YOUR OBJECTIVE: Rewrite the material below with "search input field" replaced by "search box" and everything else unchanged. Leave the pictures out of your answer.

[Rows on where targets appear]
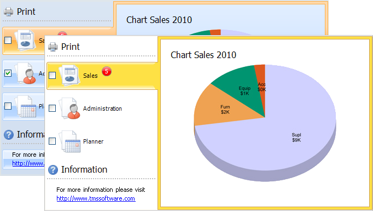Open the Planner tab item

[102, 141]
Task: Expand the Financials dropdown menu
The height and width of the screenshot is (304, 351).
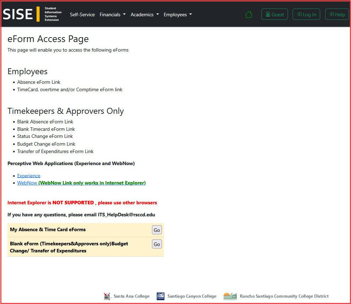Action: (113, 14)
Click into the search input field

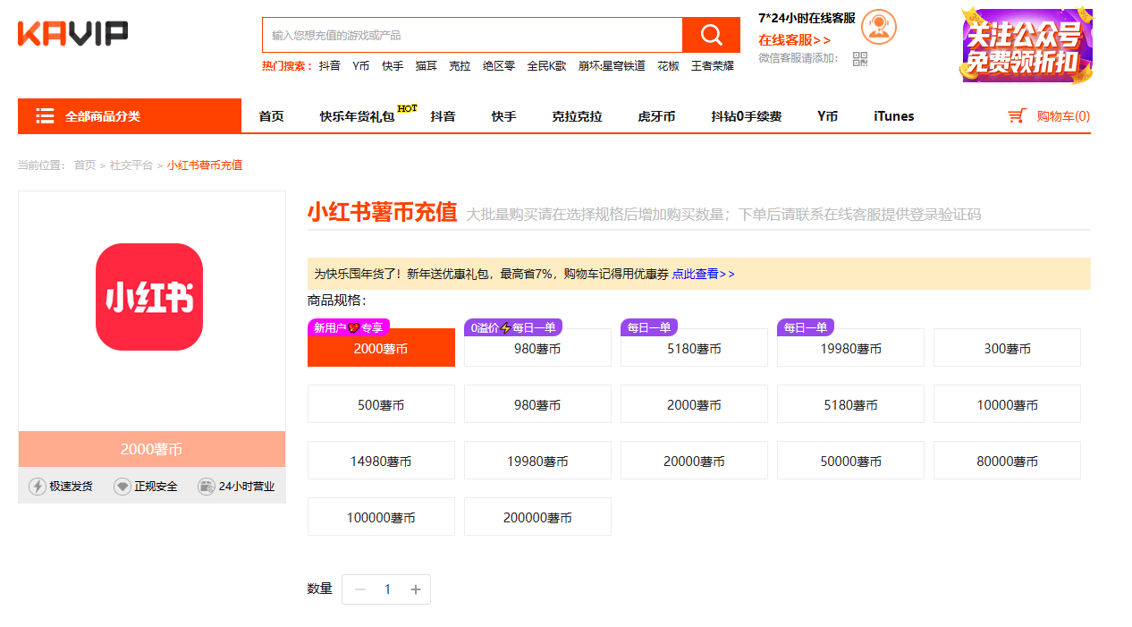(472, 35)
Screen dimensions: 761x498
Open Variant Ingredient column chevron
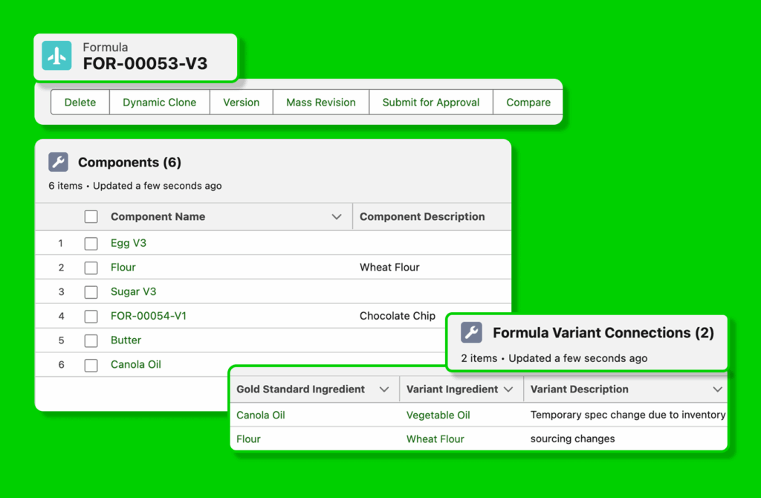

EXERCISE OUTPUT:
Open the Planner tab item

[102, 141]
Task: Expand the Financials dropdown menu
The height and width of the screenshot is (304, 351).
Action: (113, 14)
Click into the search box

(472, 35)
Screen dimensions: 761x498
Open Variant Ingredient column chevron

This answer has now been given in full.